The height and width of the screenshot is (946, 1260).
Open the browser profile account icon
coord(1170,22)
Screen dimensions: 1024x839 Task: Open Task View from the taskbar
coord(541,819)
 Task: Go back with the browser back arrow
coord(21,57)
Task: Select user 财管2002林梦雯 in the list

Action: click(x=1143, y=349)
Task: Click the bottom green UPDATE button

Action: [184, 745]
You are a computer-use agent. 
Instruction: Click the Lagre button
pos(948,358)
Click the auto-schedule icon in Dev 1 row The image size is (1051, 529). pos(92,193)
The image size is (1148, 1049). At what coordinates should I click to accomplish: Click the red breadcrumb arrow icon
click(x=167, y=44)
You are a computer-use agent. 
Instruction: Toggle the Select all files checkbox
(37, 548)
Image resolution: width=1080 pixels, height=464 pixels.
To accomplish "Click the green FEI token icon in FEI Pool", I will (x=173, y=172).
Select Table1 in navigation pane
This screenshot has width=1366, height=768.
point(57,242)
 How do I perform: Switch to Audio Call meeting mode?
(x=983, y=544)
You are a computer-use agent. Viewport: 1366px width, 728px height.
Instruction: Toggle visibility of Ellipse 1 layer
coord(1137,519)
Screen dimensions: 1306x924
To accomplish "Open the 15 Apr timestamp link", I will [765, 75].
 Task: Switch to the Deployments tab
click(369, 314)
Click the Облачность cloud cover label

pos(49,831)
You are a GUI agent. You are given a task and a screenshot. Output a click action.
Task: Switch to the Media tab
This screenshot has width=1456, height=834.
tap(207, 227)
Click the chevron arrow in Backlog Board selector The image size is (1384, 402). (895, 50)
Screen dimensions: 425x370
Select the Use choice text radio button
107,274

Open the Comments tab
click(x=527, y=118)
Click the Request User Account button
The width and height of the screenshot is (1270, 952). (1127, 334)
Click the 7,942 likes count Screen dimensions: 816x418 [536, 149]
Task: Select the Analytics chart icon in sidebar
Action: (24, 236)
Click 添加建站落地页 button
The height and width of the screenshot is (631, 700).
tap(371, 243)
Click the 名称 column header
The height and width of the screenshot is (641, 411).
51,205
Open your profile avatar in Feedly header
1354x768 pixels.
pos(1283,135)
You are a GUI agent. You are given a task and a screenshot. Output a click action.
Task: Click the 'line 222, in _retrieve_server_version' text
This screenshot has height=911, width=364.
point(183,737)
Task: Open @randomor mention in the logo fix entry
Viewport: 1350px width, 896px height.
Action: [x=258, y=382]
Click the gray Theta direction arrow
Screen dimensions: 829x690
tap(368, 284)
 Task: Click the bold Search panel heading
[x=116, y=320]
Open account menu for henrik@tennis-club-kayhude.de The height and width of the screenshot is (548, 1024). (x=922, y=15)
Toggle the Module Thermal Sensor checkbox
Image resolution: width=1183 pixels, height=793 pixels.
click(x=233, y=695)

-=-=-

__Problem statement__
Reproduce every line of the entries above verbatim, without any changes.

__Answer to the task__
The height and width of the screenshot is (946, 1260).
Open the browser profile account icon
coord(1170,22)
Screen dimensions: 1024x839 Task: Open Task View from the taskbar
coord(541,819)
 Task: Go back with the browser back arrow
coord(21,57)
Task: Select user 财管2002林梦雯 in the list

Action: click(x=1143, y=349)
Task: Click the bottom green UPDATE button

Action: [184, 745]
You are a computer-use agent. 
Instruction: Click the Lagre button
pos(948,358)
Click the auto-schedule icon in Dev 1 row The image size is (1051, 529). pos(92,193)
The image size is (1148, 1049). At what coordinates should I click to accomplish: Click the red breadcrumb arrow icon
click(x=167, y=44)
You are a computer-use agent. 
Instruction: Toggle the Select all files checkbox
(37, 548)
Image resolution: width=1080 pixels, height=464 pixels.
To accomplish "Click the green FEI token icon in FEI Pool", I will (x=173, y=172).
Select Table1 in navigation pane
This screenshot has width=1366, height=768.
point(57,242)
 How do I perform: Switch to Audio Call meeting mode?
(x=983, y=544)
You are a computer-use agent. Viewport: 1366px width, 728px height.
Instruction: Toggle visibility of Ellipse 1 layer
coord(1137,519)
Screen dimensions: 1306x924
To accomplish "Open the 15 Apr timestamp link", I will [765, 75].
 Task: Switch to the Deployments tab
click(369, 314)
Click the Облачность cloud cover label

pos(49,831)
You are a GUI agent. You are given a task and a screenshot. Output a click action.
Task: Switch to the Media tab
This screenshot has width=1456, height=834.
tap(207, 227)
Click the chevron arrow in Backlog Board selector The image size is (1384, 402). (895, 50)
Screen dimensions: 425x370
Select the Use choice text radio button
107,274

Open the Comments tab
click(x=527, y=118)
Click the Request User Account button
The width and height of the screenshot is (1270, 952). (1127, 334)
Click the 7,942 likes count Screen dimensions: 816x418 [536, 149]
Task: Select the Analytics chart icon in sidebar
Action: (24, 236)
Click 添加建站落地页 button
The height and width of the screenshot is (631, 700).
tap(371, 243)
Click the 名称 column header
The height and width of the screenshot is (641, 411).
51,205
Open your profile avatar in Feedly header
1354x768 pixels.
pos(1283,135)
You are a GUI agent. You are given a task and a screenshot. Output a click action.
Task: Click the 'line 222, in _retrieve_server_version' text
This screenshot has height=911, width=364.
point(183,737)
Task: Open @randomor mention in the logo fix entry
Viewport: 1350px width, 896px height.
Action: [x=258, y=382]
Click the gray Theta direction arrow
Screen dimensions: 829x690
tap(368, 284)
 Task: Click the bold Search panel heading
[x=116, y=320]
Open account menu for henrik@tennis-club-kayhude.de The height and width of the screenshot is (548, 1024). (x=922, y=15)
Toggle the Module Thermal Sensor checkbox
Image resolution: width=1183 pixels, height=793 pixels.
click(x=233, y=695)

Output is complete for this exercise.